Multinationales (1/2) : comment sont-elles devenues si puissantes ? - Publié le mardi 18 février 2025 / La terre au carré
Le siège historique de la Standard Oil, fondée par John D. Rockefeller ©Getty - George Rinhart/Corbis
Dans un ouvrage collectif, des chercheurs retracent l'histoire des multinationales et leur influence grandissante sur nos sociétés depuis le 19ᵉ siècle. Comment se sont-elles structurées dans le temps ? Les premières méthodes d'influence qui sont-elles encore à l'œuvre aujourd'hui ?
Avec Aurore Gorius Journaliste française
À l'occasion de la parution de l'ouvrage collectif Multinationales, une histoire du monde contemporain (La Découverte), la journaliste d'investigation Aurore Gorius revient sur l'ascension de ces grandes entreprises qui ont modelé notre économie et nos modes de vie, et sur les mécanismes qui leur ont permis de devenir des acteurs majeurs de la mondialisation.
Les pionnières
La première multinationale au sens moderne apparaît avec le fabricant de machines à coudre Singer, qui révolutionne le secteur textile dans les années 1850. "Grâce à des nouvelles techniques, qui rendent l'appareil beaucoup plus léger et maniable, Singer va sortir des usines et rentrer dans les appartements, raconte Aurore Gorius. Les multinationales vont ainsi accompagner l'émergence de la société de consommation, façonner notre mode de vie et parfois notre façon de penser, nos représentations."
Autre multinationale emblématique de la fin du 19ᵉ et du début du 20ᵉ siècle : l'empire de John D. Rockefeller, surnommé "le baron voleur", qui structure le marché de "l'or noir" avec sa compagnie, la Standard Oil. "Il va constituer un cartel, rassembler plusieurs raffineurs, négocier des prix avec les entreprises ferroviaires pour essayer de faire baisser le coût de transport du pétrole. Et puis il va absorber, contrôler une grande partie du marché, en quasi-monopole. Il s'impose en tuant la concurrence : soit il les étouffe, soit il les rachète, il les filialise. C'est le premier à avoir inventé la formule du trust, de la holding. Il prend des participations dans des filiales qu'il va implanter un peu partout dans le monde, et au fur et à mesure, il va énormément grossir." Le groupe Rockefeller est aussi le premier à penser son image et ses relations publiques, ajoute Aurore Gorius.
****
TRAVAIL DEMANDÉ>
1. D'après le document source, quelle entreprise est présentée comme la première multinationale au sens moderne ?
2. Exprimez sous forme de liste JSON de chaînes, à raison d'une chaîne par ligne et en omettant les lignes vides, les lignes des rangées situées entre la ligne contenant "This screenshot has height=185, width=261." et la fin des rangées, bornes incluses.
****
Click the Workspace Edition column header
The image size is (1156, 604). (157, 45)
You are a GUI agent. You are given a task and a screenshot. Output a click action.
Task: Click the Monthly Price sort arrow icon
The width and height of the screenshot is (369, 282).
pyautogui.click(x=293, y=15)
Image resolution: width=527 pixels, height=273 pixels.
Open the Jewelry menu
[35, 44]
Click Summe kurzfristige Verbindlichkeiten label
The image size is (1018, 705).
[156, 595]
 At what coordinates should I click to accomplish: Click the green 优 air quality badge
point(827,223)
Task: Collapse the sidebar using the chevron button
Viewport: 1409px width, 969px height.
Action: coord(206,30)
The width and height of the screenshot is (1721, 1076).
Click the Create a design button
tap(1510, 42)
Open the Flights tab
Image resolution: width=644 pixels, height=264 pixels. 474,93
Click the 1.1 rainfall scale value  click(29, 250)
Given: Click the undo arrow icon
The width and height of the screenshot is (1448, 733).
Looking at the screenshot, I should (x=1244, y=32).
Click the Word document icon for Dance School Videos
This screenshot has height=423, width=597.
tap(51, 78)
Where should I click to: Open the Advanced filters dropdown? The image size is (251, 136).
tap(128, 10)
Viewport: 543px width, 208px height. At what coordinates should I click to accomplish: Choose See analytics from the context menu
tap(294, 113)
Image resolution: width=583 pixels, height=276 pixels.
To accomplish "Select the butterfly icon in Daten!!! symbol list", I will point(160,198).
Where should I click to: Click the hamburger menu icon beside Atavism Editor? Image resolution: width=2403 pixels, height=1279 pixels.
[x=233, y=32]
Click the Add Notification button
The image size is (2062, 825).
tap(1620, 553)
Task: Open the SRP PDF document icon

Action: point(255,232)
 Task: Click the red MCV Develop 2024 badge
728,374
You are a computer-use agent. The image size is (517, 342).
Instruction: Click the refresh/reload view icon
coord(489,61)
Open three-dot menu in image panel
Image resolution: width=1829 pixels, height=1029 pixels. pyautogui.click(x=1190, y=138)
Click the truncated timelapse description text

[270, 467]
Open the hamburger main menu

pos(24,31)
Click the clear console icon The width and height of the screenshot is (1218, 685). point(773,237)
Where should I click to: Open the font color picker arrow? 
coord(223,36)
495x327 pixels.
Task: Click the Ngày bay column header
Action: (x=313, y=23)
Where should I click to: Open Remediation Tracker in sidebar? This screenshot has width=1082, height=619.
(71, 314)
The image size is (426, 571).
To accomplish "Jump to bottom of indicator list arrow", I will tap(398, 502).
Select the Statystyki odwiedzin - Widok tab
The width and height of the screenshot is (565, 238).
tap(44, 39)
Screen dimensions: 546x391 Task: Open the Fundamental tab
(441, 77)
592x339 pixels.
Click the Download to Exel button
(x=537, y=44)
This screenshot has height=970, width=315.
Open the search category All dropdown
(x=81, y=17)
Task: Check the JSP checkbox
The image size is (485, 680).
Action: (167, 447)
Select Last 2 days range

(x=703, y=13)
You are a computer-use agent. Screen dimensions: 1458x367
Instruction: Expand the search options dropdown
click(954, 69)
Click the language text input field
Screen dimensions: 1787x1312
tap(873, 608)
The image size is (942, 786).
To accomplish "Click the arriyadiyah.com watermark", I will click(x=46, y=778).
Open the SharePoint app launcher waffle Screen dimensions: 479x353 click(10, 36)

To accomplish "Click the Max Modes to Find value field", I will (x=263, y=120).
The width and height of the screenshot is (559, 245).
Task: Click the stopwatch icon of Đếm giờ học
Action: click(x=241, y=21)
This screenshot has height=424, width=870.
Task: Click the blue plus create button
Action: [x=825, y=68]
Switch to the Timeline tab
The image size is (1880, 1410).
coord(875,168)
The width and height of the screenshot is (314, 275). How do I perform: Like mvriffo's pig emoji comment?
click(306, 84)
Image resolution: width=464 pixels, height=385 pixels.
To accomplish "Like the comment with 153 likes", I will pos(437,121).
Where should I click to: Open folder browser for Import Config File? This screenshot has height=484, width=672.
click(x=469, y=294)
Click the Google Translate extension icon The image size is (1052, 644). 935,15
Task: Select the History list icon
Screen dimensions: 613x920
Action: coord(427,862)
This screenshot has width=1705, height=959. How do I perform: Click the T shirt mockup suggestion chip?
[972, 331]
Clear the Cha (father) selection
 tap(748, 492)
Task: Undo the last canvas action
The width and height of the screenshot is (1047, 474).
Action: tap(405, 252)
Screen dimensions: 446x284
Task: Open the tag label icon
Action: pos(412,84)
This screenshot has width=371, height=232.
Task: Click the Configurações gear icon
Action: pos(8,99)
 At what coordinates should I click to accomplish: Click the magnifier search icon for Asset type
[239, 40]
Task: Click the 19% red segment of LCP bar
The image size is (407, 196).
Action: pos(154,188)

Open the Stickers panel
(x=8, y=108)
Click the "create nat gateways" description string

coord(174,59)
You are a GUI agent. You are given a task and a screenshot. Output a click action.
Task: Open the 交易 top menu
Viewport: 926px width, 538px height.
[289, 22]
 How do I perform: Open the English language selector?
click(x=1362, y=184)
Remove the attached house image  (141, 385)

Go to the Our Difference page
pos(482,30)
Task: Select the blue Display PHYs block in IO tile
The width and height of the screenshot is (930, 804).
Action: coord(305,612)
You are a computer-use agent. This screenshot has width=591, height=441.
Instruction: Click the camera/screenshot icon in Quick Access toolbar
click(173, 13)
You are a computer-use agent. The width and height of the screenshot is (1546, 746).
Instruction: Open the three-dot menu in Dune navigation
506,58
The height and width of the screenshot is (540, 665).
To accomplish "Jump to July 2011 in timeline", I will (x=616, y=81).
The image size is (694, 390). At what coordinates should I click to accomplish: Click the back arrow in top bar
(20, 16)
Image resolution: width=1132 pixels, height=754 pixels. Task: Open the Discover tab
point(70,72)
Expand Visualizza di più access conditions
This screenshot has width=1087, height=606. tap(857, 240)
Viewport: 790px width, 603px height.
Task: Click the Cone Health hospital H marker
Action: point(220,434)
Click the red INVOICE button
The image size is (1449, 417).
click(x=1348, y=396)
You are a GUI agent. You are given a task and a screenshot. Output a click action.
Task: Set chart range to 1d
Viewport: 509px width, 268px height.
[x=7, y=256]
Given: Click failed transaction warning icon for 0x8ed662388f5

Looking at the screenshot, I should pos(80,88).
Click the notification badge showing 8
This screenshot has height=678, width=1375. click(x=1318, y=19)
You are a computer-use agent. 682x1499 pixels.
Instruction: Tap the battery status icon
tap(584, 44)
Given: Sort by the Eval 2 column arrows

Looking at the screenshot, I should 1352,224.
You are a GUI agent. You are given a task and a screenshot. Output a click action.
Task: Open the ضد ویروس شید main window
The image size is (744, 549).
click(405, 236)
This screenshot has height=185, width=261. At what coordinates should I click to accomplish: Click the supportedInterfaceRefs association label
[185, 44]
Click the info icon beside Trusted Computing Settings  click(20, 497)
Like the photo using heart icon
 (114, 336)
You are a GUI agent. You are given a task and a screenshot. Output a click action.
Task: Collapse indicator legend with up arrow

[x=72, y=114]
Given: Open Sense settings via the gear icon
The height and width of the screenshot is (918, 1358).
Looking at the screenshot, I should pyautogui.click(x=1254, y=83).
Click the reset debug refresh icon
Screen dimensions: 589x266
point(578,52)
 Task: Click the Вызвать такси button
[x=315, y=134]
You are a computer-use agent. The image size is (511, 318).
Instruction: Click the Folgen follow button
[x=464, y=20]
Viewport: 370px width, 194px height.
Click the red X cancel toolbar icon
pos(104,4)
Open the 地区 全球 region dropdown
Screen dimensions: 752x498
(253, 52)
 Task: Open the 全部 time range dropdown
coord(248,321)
****
SOLUTIONS DES EXERCICES>
1. Le fabricant de machines à coudre Singer.

2.
[
  "This screenshot has height=185, width=261. At what coordinates should I click to accomplish: Click the supportedInterfaceRefs association label",
  "[185, 44]",
  "Click the info icon beside Trusted Computing Settings  click(20, 497)",
  "Like the photo using heart icon",
  " (114, 336)",
  "You are a GUI agent. You are given a task and a screenshot. Output a click action.",
  "Task: Collapse indicator legend with up arrow",
  "[x=72, y=114]",
  "Given: Open Sense settings via the gear icon",
  "The height and width of the screenshot is (918, 1358).",
  "Looking at the screenshot, I should pyautogui.click(x=1254, y=83).",
  "Click the reset debug refresh icon",
  "Screen dimensions: 589x266",
  "point(578,52)",
  " Task: Click the Вызвать такси button",
  "[x=315, y=134]",
  "You are a computer-use agent. The image size is (511, 318).",
  "Instruction: Click the Folgen follow button",
  "[x=464, y=20]",
  "Viewport: 370px width, 194px height.",
  "Click the red X cancel toolbar icon",
  "pos(104,4)",
  "Open the 地区 全球 region dropdown",
  "Screen dimensions: 752x498",
  "(253, 52)",
  " Task: Open the 全部 time range dropdown",
  "coord(248,321)"
]